The first American life insurance company was organized in 1809 as a stock company. The first mutual policy was issued by the Mutual Life Insurance Company of New York in 1843. The New England Mutual also started business in 1843, and between 1845 and 1847 five other companies were organized. 

The development of life insurance was one of the many social changes that appeared during President Andrew Jackson's administrations. At that time male suffrage was spreading, a new wage-earning class was rising, and individuals were awakening to new opportunities and responsibilities.

Sine then life insurance has created some of the largest financial institutions in the world. Before the outbreak of World War II the total income of insurance companies in the United States exceeded the income of the federal government. This income consists not only of premiums but also of profits from investments. Life insurance companies own a large proportion of government bonds, utility and industrial bonds, railroad securities, and urban and farm mortgages. Since many mortgages have to be taken over, insurance companies own and manage various types of property.

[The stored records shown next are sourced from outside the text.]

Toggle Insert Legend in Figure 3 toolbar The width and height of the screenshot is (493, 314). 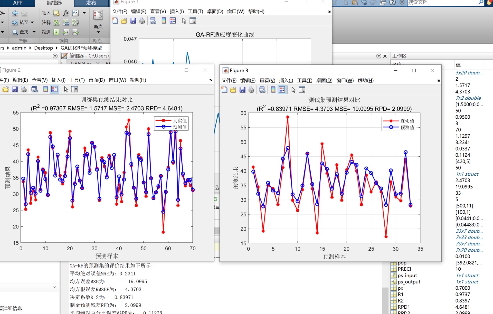[282, 90]
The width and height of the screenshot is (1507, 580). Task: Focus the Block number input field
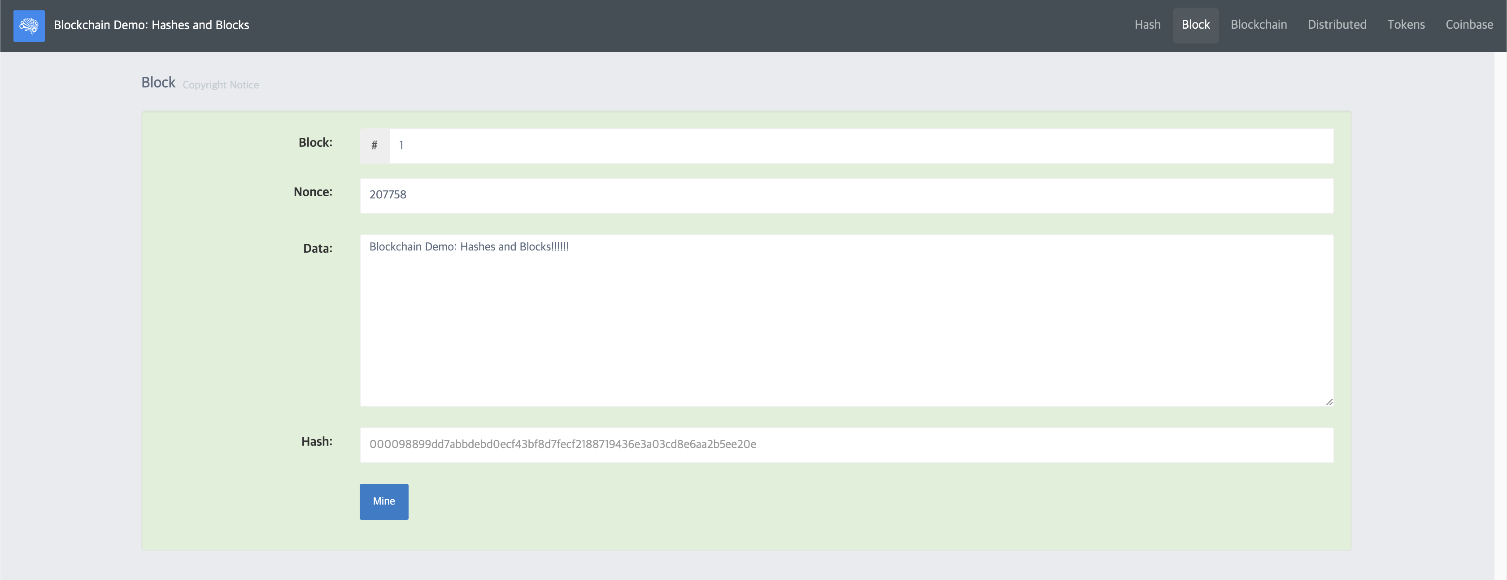[860, 146]
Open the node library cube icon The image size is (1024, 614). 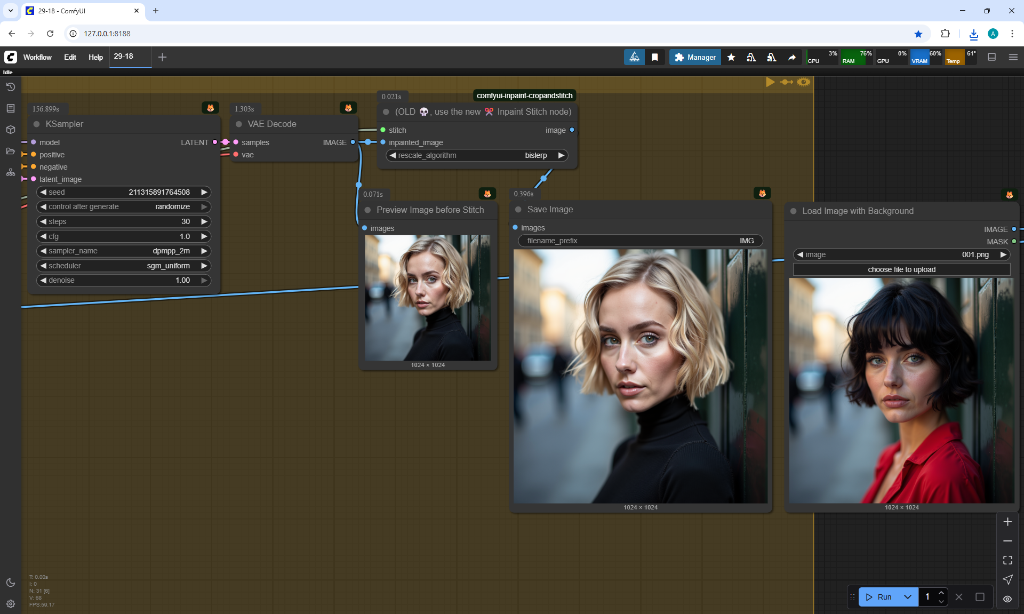click(10, 130)
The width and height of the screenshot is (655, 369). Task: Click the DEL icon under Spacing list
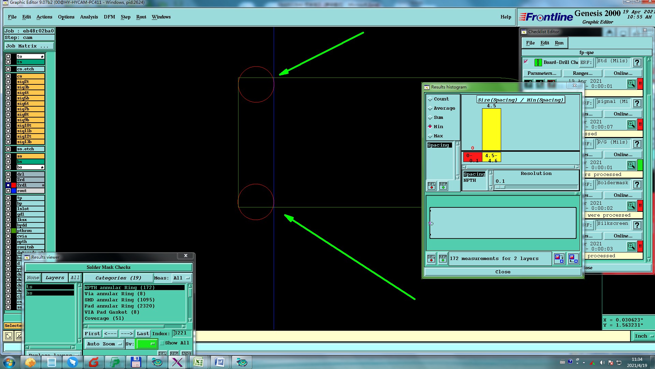pos(432,186)
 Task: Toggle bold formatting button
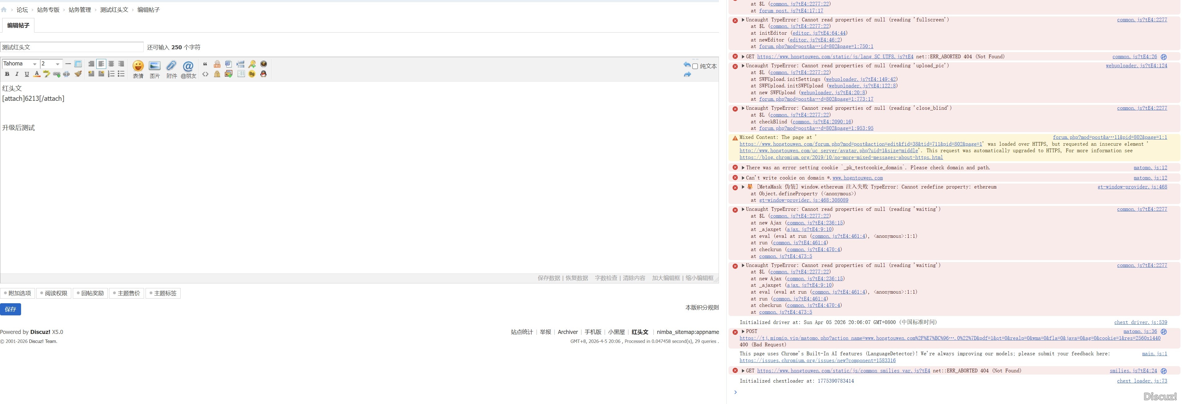pos(7,74)
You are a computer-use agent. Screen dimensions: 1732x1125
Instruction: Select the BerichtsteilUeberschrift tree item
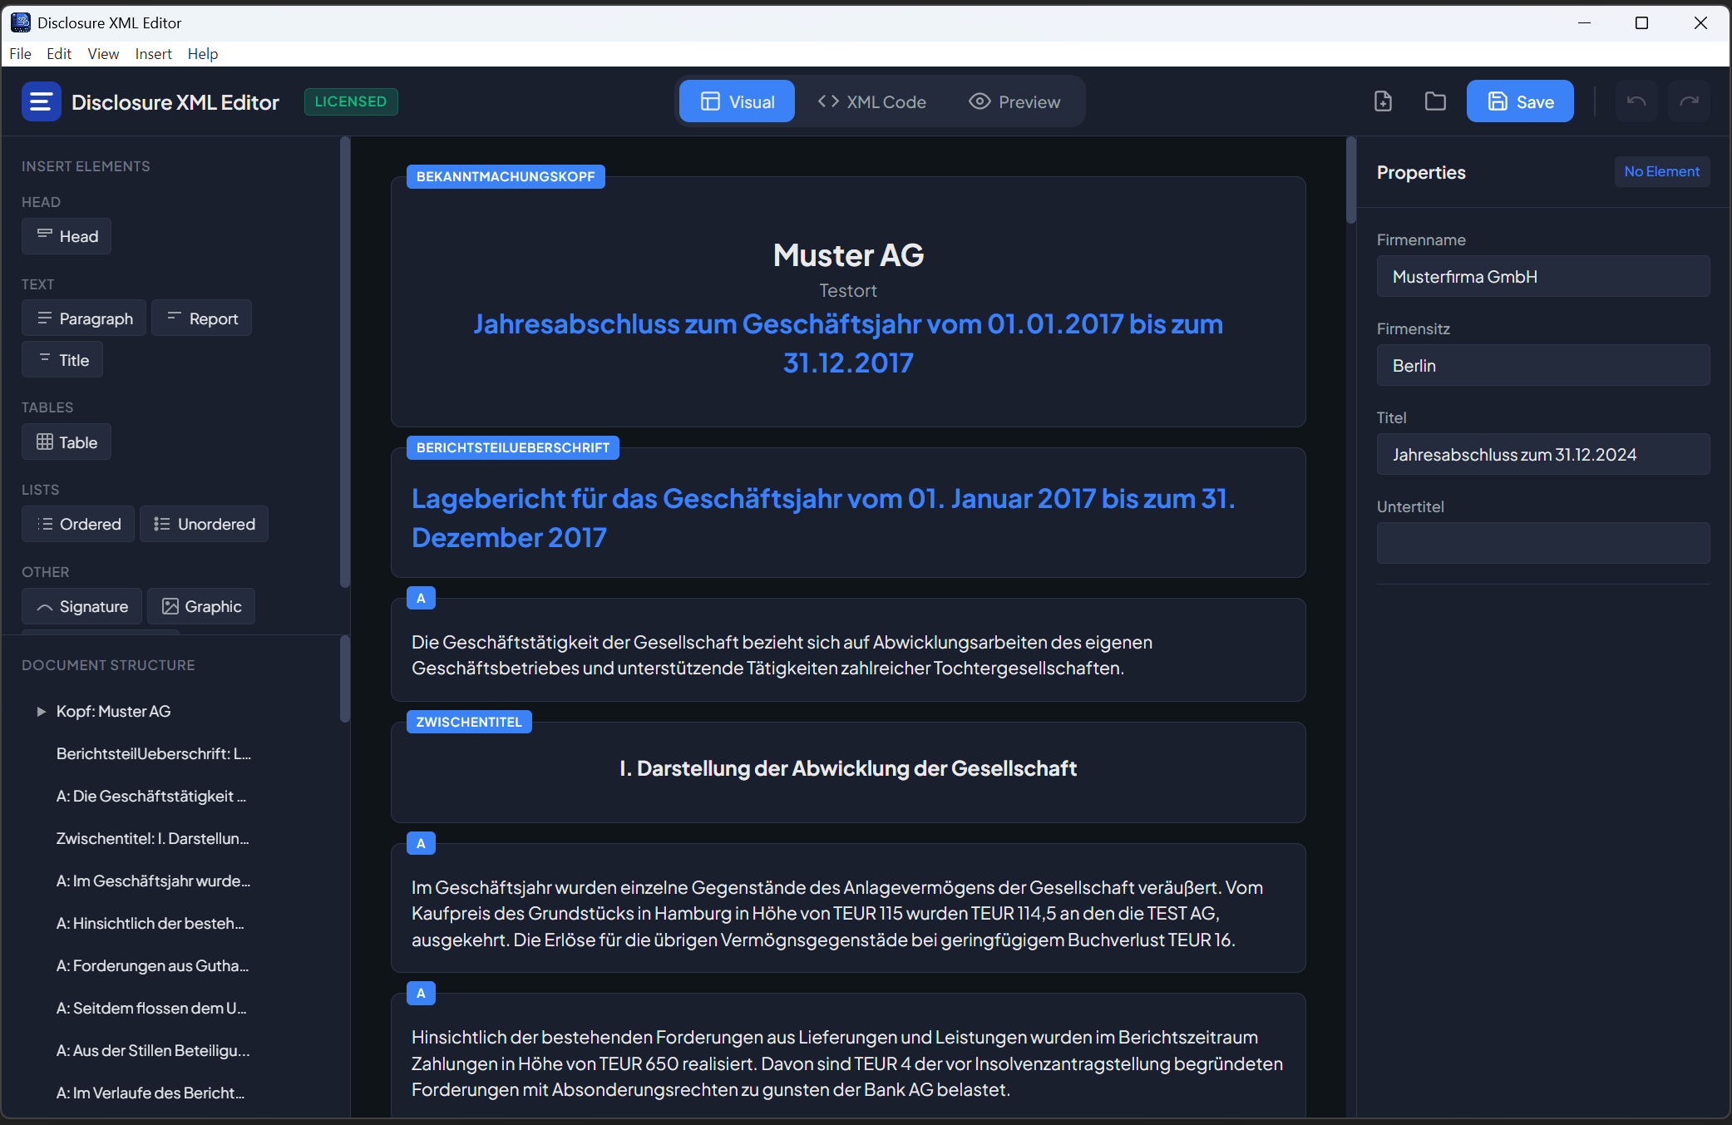point(153,753)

Because the assets of life insurance companies in the United States total billions of dollars and nearly all their funds are invested, these companies are powerful agencies of the credit needed to finance the nation's enterprise.. To millions of policyholders, insurance represents a big part of their savings. It is also their chief source of credit when they need to borrow.

How Insurance Began

The principle of insurance can be traced back to the days of ancient Babylonia. Insurance as a business, however, is no older than the 14th century, when Italian merchants began insuring ships. The earliest known life insurance policy was issued in England in 1583, and the first English insurance law was enacted in 1601.

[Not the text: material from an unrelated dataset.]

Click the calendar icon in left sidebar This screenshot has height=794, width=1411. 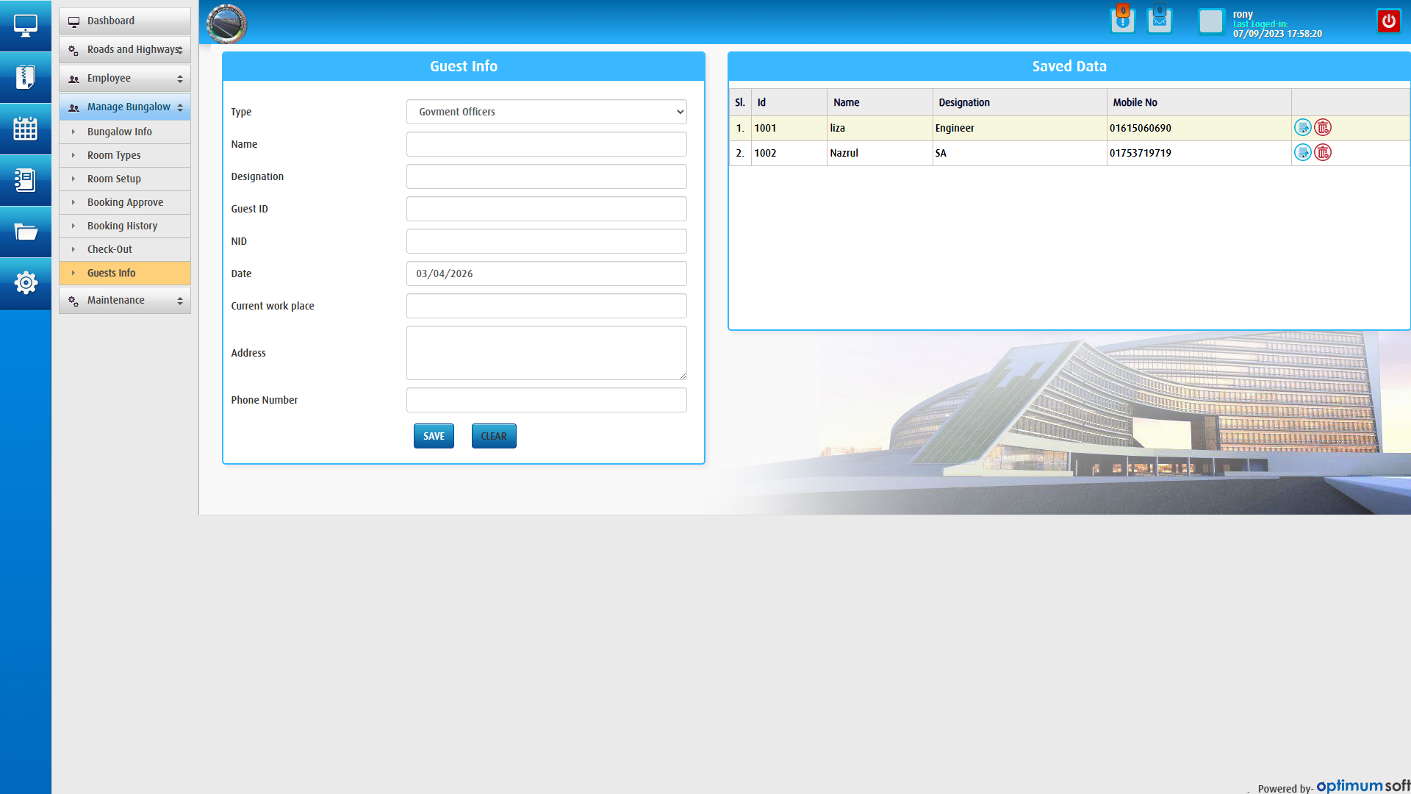pyautogui.click(x=25, y=129)
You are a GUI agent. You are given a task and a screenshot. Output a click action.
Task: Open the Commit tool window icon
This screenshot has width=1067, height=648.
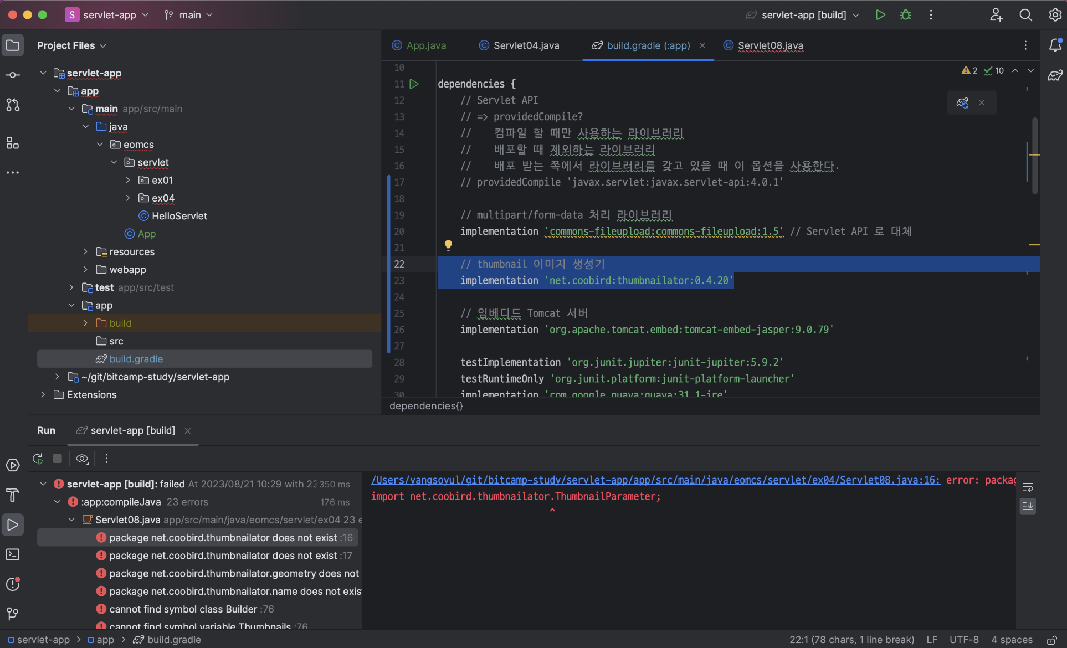13,75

About a century later of the most famous insurance firms came into existence. This was Lloyd's of London. It started about 1609 in the coffeehouse kept by Edward Lloyd. Businessmen interested in shipping and foreign trade came here, and some of them were willing to act as insurers, or underwriters. Ship owners and others looking for insurance underwriters soon went to Lloyd's to do their business.

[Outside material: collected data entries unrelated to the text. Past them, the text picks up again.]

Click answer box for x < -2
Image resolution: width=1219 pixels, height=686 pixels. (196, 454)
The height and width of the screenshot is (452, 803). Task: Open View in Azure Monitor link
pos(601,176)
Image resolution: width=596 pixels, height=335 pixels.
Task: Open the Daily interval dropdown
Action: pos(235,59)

The great development of insurance came with the spread of industrial organization between 1850 and 1900. Now it is possible to obtain protection against almost any kind of financial loss, including damage by cyclones, hailstorms, and earthquakes and losses from bad debtsor from embezzlement by employees. Insurance companies may take over payments on personal loans, mortgages, and installment purchases if a debtor dies and has credit life insurance or if he becomes disabled by injury or illness and has consumer credit insurance. It is even possible to insure against loss of revenue caused by rain or snow on the day of a celebration, game, or fair.